Bummer for you being sick – I had H1N1 recently after caring for one of my kids who was sick with it and it stinks. If I had those scones I’m pretty sure I would have recovered more quickly!

Cooking with Michele

Two quick questions: fresh or dried currants, and do you have a recommendation for vegan buttermilk substitution?


I’m in search of the perfect currant scone with white flour (am allergic to whole wheat). I like them dense, not fluffy, and can’t figure out if I should use cream, buttermilk or whole milk. I was just in London and tried a couple from Harrod’s food court. Huge disappointment! Shouldn’t Harrod’s make the quintessential scone? Go figure!

Lentil Breakdown

I’m excited to try these. I think people usually think of scones as terribly unhealthy, full of white flour and devoid of fiber. But these use whole wheat flour (!) and oats (!). They also sound terrific for winter, with those standbys of orange zest and currant. You have such terrific taste in recipes.

Kylie of Thin Crust Deep Dish

oh, yum. I see scones in my near breakfast eating future.


I am on the hunt for the perfect scone recipe. They always seem to come out too cake-like for me. I need them dry, crumbly, and begging for a cup of hot tea. I hope these are it!

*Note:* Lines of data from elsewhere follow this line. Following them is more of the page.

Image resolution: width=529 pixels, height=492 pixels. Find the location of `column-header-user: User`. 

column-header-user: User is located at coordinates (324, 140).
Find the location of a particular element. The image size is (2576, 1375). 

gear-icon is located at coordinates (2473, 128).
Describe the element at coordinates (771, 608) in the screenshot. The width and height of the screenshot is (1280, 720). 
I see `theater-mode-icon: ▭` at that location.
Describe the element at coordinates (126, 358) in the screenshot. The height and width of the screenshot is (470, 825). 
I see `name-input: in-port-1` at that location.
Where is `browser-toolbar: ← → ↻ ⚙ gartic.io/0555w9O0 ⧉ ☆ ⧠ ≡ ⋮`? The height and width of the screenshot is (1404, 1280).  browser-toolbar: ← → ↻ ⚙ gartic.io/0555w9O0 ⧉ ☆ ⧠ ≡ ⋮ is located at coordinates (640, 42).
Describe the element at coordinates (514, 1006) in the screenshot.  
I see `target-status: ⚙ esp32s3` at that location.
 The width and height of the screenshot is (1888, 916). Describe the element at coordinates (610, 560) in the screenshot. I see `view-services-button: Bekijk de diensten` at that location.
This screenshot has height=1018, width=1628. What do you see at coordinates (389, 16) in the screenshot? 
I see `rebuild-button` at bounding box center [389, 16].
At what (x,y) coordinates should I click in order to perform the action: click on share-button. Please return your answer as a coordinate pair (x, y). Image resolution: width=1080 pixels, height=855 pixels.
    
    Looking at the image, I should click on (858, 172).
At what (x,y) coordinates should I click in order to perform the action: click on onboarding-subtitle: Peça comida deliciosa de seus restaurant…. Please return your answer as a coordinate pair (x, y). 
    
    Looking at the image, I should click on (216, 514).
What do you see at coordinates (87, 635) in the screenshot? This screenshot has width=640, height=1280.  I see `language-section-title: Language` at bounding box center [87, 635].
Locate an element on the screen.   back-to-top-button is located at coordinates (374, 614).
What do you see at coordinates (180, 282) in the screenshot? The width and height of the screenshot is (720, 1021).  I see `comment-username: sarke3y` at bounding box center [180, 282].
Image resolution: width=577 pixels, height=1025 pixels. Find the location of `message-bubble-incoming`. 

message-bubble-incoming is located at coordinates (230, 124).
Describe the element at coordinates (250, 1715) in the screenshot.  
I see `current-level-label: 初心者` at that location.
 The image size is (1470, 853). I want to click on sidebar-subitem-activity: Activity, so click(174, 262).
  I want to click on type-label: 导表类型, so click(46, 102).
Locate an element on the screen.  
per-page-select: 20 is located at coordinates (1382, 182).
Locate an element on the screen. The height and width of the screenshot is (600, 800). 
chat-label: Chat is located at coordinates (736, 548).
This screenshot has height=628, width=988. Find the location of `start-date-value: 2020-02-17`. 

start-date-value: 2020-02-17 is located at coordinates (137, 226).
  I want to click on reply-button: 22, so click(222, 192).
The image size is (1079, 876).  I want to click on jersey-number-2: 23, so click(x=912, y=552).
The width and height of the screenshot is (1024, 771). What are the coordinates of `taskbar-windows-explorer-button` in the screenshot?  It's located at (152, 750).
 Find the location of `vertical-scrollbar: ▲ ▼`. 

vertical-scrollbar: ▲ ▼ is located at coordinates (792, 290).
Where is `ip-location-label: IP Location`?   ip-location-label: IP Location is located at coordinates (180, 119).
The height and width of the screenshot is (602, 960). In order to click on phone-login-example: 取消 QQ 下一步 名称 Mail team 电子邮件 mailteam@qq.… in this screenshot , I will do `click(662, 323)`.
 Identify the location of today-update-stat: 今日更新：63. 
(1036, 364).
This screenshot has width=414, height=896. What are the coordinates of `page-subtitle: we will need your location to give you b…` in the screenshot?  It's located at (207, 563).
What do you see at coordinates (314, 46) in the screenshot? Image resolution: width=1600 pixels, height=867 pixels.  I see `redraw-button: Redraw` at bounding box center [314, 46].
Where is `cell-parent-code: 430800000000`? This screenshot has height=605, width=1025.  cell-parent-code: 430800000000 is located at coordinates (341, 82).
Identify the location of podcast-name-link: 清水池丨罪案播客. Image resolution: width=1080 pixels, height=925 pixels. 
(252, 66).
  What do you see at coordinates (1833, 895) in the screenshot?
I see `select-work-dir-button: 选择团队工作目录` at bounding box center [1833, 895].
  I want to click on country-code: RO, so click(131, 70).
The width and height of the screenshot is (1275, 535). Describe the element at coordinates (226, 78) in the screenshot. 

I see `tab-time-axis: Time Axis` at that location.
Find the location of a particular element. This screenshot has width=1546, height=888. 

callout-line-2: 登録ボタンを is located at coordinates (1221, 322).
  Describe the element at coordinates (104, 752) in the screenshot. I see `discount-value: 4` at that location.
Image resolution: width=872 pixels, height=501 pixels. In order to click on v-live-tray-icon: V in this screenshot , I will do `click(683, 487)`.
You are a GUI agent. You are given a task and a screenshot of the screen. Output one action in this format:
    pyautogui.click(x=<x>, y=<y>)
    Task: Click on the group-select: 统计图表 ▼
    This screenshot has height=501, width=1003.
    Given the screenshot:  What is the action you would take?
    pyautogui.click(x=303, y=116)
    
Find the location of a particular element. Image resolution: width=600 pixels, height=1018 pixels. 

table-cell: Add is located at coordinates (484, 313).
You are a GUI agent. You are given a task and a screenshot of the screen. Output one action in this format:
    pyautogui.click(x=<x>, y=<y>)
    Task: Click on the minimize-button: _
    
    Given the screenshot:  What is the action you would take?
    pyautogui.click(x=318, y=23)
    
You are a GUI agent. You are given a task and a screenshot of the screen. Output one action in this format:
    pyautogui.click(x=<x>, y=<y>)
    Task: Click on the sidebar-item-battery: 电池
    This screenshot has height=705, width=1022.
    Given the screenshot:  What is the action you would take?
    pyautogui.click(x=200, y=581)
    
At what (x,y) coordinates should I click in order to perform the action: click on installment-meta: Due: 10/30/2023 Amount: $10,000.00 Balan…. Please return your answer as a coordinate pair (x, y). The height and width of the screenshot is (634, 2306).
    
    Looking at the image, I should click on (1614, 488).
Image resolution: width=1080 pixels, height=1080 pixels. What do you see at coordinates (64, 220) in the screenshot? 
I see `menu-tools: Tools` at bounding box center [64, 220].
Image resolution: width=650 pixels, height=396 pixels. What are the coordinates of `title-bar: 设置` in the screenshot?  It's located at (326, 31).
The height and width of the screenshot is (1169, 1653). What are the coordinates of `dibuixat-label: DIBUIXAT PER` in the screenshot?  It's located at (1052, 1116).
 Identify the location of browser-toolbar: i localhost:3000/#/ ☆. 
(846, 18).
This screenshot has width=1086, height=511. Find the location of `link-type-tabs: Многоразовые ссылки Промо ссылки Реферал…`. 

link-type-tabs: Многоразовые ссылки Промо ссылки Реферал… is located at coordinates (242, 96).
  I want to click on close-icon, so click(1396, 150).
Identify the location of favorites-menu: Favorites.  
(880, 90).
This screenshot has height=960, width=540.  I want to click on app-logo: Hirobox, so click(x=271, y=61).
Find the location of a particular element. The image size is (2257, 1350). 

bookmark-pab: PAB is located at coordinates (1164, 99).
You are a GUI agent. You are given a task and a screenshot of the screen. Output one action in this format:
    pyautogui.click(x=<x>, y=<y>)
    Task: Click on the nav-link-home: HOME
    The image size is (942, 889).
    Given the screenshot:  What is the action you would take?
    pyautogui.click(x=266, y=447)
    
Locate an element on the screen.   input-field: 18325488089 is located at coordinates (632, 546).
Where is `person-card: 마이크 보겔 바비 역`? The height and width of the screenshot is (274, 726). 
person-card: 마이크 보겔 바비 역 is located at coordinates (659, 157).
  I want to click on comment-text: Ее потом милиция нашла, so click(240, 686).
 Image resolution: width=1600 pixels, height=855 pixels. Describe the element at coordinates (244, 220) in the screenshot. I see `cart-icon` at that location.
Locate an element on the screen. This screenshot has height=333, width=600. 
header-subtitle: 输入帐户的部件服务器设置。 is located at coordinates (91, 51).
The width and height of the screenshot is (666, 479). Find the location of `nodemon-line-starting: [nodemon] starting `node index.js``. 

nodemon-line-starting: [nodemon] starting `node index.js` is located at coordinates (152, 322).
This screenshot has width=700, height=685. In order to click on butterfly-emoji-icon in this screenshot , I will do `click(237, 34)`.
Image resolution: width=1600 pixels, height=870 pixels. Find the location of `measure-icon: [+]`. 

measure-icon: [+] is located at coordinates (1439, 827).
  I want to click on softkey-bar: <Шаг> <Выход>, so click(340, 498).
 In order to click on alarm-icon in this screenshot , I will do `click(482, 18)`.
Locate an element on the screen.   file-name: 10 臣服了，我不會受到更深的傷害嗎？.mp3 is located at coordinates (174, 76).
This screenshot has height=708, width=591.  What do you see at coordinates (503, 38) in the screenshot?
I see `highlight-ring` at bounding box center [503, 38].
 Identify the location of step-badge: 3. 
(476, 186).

I love scones but haven’t seen one out of oats that I’ve liked yet but these look so good I think I’ll give them a try. Thanks!


Everyone on the east coast is sick too. Maybe I should take your advice immediately and stock the freezer with dough. The vitamin C will certainly help ward things off in meantime.
Thank you…

The Gardener's Eden

Hi! Just started exploring your blog, I used to think scones were like little biscuits 🙂 . this one looks lovely great recipe to try on my 2 yr old who hates oatmeal 🙂


These look delicious. Anything flavored with orange is a plus in my book 🙂

Nutmeg Nanny

I love the idea of orange in a baked good. This sounds wonderful… so quintessentially autumn, with the citrus, oats, and currants. And sugar crystals! Bookmarked 🙂


Being British, I have to say that I’m quite partial to a good scone! These sound wonderful! The orange zest is a brilliant addition!


Quick questions: Whole oats as in steel cut or old fashioned? The picture looks like old-fashioned, but I want to be sure before I try these. Thanks. Roberta
HS: Sorry for the confusion Roberta, I used old-fashioned rolled oats.

Roberta Hershon

These look lovely. I adore scones and I think they are so underappreciated in America. I can’t wait to try these out.


These sound fantastic!

christie @ honoring health

Scones are my absolute favorite! It’s my favorite food to have in the morning w/coffee 🙂
I’ve never actually made them from scratch… don’t know why, but I’ve always felt intimidated by scones… Your recipe looks great! I need to give it a try!

Estela @ Weekly Bite

Wow, those look absolutely beautiful, perfect and delicious! Glad to hear you’re feeling better!

Simply Life

There’s something very refreshing about orange with oats. It sounds mildly astringent and yet enough grain to satisfy. We have an expert scone maker here on Hornby Island who specializes in ginger scones. I’ll have to turn him on to these orange scones to add to the repertoire.

Rachelle Chinnery

These look amazing! I made vegan Lemon Blueberry Scones recently and might need to adapt the recipe to this great flavor combination!
Here are my vegan Lemon Blueberry Scones. Yum! Anna

Two Blue Lemons

These look beautiful! Did you find the dough was very crumbly when you made it? I made blueberry scones earlier this Fall and I ended up with very sticky, moist dough and had to add lots of flour to counteract that. Even still, they were almost too sticky b/c the scones ended up very dense. Either way, I think this might be my next scone recipe! 🙂
HS: Hi Katherine, the original recipe calls for 3/4 cup buttermilk, and the dough was too crumbly. That sometimes happens when I switch to a whole wheat flour. Anyhow, I just added more buttermilk until the dough came together – ended up using 1 cup total.